▶ Supplied entries:
§ §

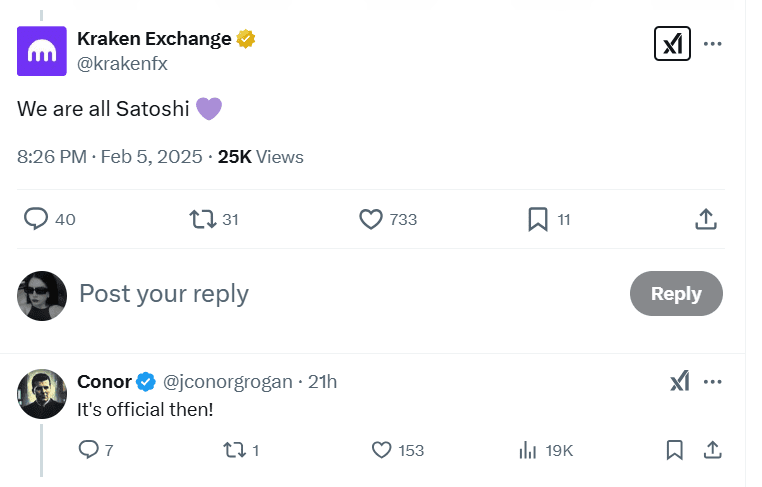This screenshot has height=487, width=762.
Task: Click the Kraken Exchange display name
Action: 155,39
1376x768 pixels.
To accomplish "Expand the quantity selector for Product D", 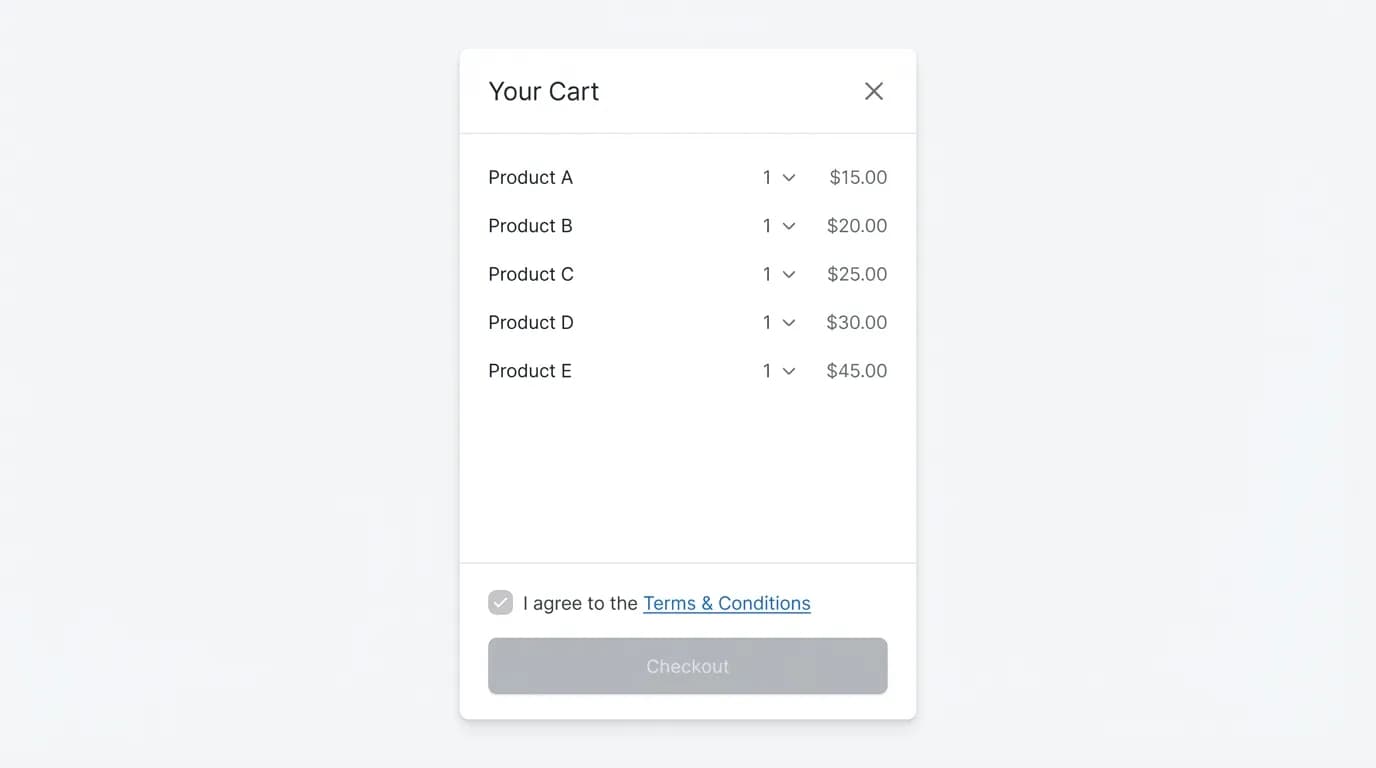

§ §

▶ Exercise brief: Arrange every line of the records above as a numbered list, skipping blank lines and leaving the pictures out.

▶ Task result:
1. This screenshot has height=487, width=762.
2. Task: Click the Kraken Exchange display name
3. Action: 155,39
4. 1376x768 pixels.
5. To accomplish "Expand the quantity selector for Product D", 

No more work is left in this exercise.